- Conservation status: Vulnerable (IUCN 3.1)

Scientific classification
- Kingdom: Animalia
- Phylum: Chordata
- Class: Amphibia
- Order: Anura
- Family: Hemiphractidae
- Genus: Hemiphractus
- Species: H. fasciatus
- Binomial name: Hemiphractus fasciatus Peters, 1862
- Synonyms: Cerathyla fasciata (Peters, 1862)
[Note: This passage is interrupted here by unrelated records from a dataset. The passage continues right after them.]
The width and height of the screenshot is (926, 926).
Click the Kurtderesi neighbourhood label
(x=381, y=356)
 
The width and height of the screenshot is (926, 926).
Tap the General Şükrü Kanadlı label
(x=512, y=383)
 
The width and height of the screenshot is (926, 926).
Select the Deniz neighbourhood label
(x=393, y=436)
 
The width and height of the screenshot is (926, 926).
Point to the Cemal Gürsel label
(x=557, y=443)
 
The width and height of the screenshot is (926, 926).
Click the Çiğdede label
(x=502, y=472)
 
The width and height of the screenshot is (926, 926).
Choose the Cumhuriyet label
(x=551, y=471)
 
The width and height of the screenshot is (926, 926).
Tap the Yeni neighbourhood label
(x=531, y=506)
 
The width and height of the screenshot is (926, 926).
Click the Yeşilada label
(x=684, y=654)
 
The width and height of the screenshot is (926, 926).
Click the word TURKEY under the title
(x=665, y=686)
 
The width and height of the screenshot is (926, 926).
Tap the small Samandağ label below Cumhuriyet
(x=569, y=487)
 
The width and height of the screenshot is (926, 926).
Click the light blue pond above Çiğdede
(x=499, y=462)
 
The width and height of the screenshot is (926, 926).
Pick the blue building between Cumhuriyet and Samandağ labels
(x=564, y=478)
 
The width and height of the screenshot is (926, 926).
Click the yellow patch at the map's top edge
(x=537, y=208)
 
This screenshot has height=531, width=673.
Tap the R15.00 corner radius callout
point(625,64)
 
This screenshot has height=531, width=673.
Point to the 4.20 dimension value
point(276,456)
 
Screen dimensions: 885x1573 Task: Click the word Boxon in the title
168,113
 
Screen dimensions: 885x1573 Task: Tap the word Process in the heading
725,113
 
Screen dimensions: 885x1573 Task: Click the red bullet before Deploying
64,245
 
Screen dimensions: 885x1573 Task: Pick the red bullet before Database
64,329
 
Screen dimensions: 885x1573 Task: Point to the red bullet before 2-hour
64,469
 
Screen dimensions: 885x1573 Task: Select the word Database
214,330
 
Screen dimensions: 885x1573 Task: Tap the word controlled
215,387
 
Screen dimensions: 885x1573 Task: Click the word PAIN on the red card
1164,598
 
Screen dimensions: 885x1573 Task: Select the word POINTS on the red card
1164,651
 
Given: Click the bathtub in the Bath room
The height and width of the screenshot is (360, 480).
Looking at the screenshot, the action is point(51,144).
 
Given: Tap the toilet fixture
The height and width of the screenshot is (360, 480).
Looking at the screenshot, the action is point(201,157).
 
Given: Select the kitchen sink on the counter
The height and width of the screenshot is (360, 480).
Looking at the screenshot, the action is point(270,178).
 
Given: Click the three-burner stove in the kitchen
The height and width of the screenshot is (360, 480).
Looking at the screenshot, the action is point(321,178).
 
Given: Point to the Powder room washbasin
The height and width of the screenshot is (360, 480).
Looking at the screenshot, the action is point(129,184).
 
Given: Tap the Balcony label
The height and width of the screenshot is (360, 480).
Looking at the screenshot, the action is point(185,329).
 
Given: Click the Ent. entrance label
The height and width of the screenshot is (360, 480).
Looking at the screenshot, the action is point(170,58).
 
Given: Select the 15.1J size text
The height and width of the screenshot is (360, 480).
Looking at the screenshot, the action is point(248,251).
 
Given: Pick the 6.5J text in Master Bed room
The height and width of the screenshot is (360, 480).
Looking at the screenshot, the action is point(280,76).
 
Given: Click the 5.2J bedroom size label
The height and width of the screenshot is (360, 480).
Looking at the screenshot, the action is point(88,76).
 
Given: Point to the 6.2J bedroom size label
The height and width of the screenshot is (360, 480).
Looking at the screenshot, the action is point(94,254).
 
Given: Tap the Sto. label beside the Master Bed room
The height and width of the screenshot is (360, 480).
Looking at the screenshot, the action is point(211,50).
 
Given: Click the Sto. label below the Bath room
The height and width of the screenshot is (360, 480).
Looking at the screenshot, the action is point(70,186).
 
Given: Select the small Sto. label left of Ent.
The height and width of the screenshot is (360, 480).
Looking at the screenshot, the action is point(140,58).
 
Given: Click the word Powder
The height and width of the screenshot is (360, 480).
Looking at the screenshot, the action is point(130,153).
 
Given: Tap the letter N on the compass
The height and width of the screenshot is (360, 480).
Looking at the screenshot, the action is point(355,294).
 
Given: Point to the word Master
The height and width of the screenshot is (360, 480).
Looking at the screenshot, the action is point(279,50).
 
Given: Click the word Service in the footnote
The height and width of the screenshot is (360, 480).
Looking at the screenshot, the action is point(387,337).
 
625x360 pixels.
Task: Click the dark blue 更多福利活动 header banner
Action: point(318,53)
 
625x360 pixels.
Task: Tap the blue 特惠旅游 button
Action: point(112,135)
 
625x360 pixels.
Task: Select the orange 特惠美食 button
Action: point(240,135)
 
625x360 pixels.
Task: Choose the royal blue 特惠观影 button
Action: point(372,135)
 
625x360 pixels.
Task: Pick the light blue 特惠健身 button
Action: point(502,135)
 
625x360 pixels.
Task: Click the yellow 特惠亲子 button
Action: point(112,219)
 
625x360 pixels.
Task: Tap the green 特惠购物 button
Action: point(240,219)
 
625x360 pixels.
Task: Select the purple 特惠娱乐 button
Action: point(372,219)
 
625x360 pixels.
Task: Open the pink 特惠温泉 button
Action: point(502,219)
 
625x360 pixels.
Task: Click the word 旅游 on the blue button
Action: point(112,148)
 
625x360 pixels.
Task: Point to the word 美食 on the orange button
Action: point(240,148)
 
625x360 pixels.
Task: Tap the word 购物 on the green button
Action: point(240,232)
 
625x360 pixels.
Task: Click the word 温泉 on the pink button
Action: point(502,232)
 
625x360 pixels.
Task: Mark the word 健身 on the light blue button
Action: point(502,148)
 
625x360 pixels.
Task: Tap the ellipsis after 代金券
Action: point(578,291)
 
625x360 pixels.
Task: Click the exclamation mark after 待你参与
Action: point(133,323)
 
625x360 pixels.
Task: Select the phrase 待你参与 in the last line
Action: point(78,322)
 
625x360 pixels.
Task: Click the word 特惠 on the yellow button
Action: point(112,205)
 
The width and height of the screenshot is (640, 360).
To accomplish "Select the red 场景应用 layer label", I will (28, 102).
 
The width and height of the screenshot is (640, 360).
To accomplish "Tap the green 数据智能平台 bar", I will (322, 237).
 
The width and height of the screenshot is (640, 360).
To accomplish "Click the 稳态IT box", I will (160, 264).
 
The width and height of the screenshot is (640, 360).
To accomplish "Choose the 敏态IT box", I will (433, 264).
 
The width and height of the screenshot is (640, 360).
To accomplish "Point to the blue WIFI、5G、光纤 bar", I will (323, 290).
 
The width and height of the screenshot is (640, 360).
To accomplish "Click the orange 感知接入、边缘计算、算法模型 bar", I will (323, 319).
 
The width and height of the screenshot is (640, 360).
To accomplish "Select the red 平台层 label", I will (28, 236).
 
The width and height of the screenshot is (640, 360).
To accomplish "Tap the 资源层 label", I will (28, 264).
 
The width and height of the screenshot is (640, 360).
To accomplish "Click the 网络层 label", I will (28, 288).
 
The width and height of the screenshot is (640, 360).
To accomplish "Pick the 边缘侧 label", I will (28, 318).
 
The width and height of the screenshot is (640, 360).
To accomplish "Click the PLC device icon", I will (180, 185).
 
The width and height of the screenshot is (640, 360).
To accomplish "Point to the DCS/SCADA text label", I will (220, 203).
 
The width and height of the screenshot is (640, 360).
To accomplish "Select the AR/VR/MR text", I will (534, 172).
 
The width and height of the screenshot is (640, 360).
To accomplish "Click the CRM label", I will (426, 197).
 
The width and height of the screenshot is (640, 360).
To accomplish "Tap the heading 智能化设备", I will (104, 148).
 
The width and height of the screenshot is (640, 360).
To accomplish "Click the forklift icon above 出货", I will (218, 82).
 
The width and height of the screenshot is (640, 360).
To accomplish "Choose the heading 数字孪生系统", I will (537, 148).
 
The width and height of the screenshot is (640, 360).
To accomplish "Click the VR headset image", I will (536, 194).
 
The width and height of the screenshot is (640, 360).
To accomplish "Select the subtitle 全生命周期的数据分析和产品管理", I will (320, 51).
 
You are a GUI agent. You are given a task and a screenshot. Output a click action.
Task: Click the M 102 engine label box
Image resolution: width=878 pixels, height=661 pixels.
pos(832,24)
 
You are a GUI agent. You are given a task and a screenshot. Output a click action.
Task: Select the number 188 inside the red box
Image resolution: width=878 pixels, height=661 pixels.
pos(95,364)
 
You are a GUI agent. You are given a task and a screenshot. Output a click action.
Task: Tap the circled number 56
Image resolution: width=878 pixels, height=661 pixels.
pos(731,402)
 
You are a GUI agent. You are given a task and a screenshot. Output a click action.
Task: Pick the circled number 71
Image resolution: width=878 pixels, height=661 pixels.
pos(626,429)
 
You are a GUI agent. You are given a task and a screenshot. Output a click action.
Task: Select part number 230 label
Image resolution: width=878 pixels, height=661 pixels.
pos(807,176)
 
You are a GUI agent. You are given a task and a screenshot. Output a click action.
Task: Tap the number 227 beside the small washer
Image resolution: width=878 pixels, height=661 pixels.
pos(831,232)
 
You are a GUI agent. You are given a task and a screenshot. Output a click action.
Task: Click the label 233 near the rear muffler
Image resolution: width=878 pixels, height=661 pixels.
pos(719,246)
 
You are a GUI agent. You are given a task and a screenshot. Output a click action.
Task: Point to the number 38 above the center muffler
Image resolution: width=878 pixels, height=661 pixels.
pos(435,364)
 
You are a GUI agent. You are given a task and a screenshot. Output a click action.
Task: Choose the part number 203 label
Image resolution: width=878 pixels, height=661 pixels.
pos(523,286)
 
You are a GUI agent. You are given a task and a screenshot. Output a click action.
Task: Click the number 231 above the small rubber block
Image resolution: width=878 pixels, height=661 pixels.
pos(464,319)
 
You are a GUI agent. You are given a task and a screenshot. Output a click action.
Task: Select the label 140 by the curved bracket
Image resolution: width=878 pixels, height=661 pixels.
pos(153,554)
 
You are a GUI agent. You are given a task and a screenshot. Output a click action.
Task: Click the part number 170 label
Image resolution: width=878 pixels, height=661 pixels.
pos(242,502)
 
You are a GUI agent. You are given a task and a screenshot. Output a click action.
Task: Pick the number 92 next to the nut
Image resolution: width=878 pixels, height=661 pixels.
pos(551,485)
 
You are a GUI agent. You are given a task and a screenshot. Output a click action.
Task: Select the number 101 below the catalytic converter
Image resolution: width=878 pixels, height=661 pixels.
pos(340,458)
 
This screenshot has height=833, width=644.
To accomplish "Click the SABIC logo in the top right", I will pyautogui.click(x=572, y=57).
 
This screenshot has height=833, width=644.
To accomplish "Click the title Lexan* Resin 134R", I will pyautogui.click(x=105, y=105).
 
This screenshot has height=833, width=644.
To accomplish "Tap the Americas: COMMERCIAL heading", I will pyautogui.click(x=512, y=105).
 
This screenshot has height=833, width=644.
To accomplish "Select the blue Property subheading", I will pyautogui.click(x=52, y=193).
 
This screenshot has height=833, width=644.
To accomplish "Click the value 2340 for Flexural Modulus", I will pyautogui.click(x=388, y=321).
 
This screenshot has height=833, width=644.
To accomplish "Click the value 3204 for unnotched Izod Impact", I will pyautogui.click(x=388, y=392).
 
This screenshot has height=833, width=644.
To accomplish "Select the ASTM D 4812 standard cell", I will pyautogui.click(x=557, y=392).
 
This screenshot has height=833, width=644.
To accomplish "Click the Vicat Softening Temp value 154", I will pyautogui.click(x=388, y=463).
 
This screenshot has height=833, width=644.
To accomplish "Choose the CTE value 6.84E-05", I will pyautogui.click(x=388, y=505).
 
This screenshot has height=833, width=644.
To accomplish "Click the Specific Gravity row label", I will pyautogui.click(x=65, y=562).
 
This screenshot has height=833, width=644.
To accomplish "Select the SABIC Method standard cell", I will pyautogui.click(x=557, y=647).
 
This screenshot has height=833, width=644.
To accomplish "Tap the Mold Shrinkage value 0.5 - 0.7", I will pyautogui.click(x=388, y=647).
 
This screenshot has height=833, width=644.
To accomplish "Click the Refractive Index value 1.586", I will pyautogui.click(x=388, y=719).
= Hemiphractus fasciatus =

- Authority: Peters, 1862
- Conservation status: VU
- Synonyms: Cerathyla fasciata (Peters, 1862)

Species of frog

Hemiphractus fasciatus, or the banded horned treefrog, is a species of frog in the family Hemiphractidae. It is found in northwestern Ecuador and possibly the Pacific slopes of the Cordillera Occidental in Colombia; although formerly listed for Panama, this involves the similar and closely related H. elioti (western Panama), H. kaylockae (far southeastern Panama) and H. panamensis (eastern Panama). It is a relatively large frog that may readily bite.

==Description==
Males measure up to 56 mm and females to 59 mm in snout–vent length. They have a distinct, triangular-shaped "helmet" on the head. Colour is
light brown (sometimes yellowish or greyish) dorsally, possibly with some darker markings. The thighs are often barred. The ventral surface is brown, becoming darker on the throat and chest.

==Name==
Scientists gave this frog the Latin name fasciatus for the bands of color on its skin.

==Reproduction==
Breeding probably occurs throughout year. The female carries eggs on her back until hatching. Development is direct, with the juveniles emerging as fully developed froglets.

==Behaviour==
Hemiphractus fasciatus are nocturnal. When disturbed, they may emit noise. Their defensive behaviour involves throwing back the head and opening the mouth, revealing the bright yellowish orange tongue and interior of the mouth. They can readily bite.

==Habitat and conservation==
The natural habitats of Hemiphractus fasciatus are very humid lowland, lower montane, and cloud forests.

The species is threatened by habitat loss and the fungus Batrachochytrium dendrobatidis. A captive colony that has been established at the El Valle Amphibian Conservation Center, Panama, for possible future re-release into the wild, was initially identified as this species, but following a taxonomic review in 2018 these belong to the newly described H. elioti.